Rabbit a la Berlin: European History, From the Bunnies’ POV


Rejiggering the history of postwar Germany into a Shel Silverstein–ish fairy tale about bunnies, Bartek Konopka’s quasi-doc spins the unlikely yarn of the Berlin Wall rabbit community, as wild bunnies were inadvertently trapped in the “Death Zone” between the two parallel halves upon construction and then happily thrived—and bred, into thousands—for almost 30 years, as East-West tension boiled around them.

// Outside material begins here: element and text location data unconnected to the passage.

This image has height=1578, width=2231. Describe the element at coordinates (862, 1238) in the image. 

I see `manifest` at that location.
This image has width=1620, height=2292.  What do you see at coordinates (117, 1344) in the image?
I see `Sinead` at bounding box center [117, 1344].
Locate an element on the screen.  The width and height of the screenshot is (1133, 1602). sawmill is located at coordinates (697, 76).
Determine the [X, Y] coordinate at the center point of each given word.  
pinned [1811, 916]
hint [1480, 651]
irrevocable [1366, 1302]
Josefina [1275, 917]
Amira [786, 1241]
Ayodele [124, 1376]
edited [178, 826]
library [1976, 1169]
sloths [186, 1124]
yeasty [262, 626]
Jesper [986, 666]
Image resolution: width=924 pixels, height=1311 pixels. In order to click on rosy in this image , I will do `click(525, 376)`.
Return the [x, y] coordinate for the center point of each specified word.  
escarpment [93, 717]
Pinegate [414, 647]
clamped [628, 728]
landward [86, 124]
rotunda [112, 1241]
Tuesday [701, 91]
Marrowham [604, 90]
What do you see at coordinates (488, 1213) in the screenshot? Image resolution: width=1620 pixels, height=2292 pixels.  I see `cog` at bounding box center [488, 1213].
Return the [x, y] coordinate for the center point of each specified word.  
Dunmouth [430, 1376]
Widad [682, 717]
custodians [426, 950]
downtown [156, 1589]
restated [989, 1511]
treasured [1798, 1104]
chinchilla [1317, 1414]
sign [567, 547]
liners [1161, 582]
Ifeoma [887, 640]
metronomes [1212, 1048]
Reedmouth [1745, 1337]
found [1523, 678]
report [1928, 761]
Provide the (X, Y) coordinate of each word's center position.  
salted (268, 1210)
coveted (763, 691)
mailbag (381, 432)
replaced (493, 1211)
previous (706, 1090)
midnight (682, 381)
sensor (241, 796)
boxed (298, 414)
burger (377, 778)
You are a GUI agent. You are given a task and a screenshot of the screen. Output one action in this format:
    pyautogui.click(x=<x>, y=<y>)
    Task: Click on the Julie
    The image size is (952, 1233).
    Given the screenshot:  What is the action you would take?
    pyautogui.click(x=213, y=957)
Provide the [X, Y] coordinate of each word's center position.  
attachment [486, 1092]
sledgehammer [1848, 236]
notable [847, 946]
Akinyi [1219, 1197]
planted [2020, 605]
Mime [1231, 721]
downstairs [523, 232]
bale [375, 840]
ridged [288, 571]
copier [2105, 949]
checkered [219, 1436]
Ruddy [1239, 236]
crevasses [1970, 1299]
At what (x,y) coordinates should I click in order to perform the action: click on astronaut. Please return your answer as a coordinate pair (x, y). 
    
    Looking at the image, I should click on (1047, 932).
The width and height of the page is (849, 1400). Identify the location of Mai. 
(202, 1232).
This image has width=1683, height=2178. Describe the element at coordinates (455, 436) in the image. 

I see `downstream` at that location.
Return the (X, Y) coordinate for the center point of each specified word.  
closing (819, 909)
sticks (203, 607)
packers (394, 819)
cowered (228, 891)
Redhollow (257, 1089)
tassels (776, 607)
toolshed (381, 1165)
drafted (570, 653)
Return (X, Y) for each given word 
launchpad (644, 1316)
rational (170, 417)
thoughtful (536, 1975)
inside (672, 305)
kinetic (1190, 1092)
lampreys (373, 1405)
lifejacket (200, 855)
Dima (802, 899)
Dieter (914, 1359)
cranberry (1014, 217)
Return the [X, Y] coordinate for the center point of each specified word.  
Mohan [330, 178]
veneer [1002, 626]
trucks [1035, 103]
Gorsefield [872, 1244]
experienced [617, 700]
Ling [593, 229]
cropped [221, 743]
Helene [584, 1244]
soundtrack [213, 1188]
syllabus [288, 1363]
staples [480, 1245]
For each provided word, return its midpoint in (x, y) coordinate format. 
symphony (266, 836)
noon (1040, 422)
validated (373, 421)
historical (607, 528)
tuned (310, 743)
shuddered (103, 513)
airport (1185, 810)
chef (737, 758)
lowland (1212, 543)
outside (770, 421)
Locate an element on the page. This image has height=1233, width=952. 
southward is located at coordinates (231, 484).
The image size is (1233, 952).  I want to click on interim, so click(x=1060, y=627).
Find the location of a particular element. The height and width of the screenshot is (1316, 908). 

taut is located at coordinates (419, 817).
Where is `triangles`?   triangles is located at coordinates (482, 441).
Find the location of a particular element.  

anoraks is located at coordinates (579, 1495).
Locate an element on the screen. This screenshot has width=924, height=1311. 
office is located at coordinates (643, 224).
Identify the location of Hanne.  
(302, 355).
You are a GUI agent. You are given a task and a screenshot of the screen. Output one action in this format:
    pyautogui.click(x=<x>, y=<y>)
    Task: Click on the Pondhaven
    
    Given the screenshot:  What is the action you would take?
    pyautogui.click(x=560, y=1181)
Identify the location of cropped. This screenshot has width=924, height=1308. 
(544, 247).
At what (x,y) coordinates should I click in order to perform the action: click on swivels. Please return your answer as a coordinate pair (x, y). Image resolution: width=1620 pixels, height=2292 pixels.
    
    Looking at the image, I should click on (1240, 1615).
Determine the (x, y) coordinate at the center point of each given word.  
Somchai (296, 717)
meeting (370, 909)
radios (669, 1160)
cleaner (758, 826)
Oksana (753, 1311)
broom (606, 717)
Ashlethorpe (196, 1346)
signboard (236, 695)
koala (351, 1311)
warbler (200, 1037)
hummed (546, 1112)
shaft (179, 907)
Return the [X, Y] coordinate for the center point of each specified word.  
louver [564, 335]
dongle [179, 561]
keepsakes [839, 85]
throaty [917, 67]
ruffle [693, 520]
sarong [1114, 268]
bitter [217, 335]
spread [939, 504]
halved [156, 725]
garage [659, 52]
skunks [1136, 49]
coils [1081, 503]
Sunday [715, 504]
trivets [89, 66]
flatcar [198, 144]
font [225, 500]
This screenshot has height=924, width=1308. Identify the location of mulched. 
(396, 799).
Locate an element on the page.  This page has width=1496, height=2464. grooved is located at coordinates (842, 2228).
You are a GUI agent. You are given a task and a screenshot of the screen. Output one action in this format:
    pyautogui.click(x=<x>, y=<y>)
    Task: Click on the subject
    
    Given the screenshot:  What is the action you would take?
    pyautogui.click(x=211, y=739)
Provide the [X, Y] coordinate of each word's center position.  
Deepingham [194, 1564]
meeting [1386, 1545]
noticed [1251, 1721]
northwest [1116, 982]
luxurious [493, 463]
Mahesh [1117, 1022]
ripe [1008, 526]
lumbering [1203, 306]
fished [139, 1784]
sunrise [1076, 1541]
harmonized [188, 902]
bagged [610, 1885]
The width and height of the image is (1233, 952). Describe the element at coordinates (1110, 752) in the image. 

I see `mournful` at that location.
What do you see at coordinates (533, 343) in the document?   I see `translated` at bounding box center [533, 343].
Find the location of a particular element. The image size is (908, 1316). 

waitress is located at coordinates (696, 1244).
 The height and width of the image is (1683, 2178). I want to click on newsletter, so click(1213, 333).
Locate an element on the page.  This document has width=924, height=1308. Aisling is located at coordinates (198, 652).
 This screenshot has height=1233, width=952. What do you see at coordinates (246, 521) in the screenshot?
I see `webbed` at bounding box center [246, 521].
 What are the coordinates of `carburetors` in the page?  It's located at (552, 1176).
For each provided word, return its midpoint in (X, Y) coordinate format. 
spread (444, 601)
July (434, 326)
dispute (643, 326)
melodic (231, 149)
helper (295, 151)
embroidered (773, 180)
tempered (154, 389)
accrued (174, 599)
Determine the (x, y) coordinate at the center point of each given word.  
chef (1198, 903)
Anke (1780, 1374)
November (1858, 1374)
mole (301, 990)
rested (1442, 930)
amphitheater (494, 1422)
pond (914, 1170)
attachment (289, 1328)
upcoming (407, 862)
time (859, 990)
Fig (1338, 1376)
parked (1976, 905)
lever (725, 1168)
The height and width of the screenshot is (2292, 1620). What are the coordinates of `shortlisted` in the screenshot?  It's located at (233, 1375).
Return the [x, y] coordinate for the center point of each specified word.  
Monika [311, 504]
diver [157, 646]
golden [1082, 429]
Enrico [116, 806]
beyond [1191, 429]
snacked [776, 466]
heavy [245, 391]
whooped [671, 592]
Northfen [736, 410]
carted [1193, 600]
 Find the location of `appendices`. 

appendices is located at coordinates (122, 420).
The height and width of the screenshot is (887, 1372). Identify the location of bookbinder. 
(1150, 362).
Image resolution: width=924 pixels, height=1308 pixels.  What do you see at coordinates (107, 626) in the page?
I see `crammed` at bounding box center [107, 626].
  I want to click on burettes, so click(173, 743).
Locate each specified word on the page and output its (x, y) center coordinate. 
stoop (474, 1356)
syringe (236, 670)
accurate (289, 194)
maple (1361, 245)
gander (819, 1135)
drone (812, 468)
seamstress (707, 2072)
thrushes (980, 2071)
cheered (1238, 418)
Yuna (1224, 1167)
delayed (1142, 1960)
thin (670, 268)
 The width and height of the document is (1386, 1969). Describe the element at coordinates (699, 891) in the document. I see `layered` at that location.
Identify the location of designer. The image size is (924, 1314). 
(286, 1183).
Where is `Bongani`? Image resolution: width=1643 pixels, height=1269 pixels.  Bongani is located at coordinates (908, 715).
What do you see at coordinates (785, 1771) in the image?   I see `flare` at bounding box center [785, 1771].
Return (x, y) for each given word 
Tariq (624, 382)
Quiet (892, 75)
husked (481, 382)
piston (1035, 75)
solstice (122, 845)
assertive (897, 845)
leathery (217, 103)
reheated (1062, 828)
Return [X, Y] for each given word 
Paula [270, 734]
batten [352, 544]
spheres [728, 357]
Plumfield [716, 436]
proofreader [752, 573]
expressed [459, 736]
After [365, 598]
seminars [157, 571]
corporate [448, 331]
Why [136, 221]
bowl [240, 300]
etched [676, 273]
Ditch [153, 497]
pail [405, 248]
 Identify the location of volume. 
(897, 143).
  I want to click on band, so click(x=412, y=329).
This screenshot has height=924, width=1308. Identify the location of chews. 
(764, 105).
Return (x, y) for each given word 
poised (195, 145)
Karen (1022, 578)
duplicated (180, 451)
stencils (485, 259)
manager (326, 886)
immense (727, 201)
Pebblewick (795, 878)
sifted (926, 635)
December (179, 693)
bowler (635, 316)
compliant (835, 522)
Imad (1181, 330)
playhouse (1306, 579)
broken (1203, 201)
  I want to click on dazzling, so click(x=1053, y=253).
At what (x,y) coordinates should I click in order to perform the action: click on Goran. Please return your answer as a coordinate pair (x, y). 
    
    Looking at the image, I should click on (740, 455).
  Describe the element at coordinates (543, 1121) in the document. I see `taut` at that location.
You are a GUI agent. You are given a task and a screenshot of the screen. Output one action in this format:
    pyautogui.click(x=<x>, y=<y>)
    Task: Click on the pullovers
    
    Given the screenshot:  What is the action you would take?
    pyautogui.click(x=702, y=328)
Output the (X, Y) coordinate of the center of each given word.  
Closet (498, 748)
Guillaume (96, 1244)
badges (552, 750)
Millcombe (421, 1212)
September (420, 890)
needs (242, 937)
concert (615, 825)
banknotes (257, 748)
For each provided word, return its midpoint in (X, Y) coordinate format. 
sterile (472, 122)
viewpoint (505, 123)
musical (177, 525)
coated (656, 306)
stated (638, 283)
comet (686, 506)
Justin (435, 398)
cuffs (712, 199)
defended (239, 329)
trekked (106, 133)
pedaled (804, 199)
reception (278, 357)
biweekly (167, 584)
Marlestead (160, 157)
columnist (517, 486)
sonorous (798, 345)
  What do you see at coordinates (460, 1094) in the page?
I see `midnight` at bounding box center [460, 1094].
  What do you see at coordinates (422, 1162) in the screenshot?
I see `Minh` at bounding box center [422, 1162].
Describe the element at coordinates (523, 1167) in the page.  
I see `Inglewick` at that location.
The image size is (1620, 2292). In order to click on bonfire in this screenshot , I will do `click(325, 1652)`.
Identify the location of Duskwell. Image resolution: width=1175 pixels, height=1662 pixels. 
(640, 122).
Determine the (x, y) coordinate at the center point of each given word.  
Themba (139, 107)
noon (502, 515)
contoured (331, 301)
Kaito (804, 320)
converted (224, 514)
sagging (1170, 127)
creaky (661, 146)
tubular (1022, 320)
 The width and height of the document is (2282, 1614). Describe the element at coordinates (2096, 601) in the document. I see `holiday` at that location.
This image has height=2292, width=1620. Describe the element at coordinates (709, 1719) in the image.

The little lapine scamps had found their Shangri-La right in the middle of the Cold War, and were lovingly photographed by entranced tourists on either side of the schism. If Werner Herzog remade Watership Down, this would be his template. Konopka, a Polish filmmaker, uses vintage footage mixed with contemporary recollections by photogs and old Wall guards, and narrates a wry bunny-p.o.v. parable of paradise found, lost (with the East German election of Erich Honecker and the commencement of a bunny genocide) and refound again in the Wall-free Berlin of 1989. Nominated last year for a short-doc Oscar, the featurette is a lovely modern mini-myth, sarcastic and Beatrix Potter–y in turn. Filling out the show at Film Forum is Loss, Israeli filmmaker Nurith Aviv’s essay-short interviews of modern scholars (beginning with Hannah Arendt footage) about what the loss of Jews meant for German culture.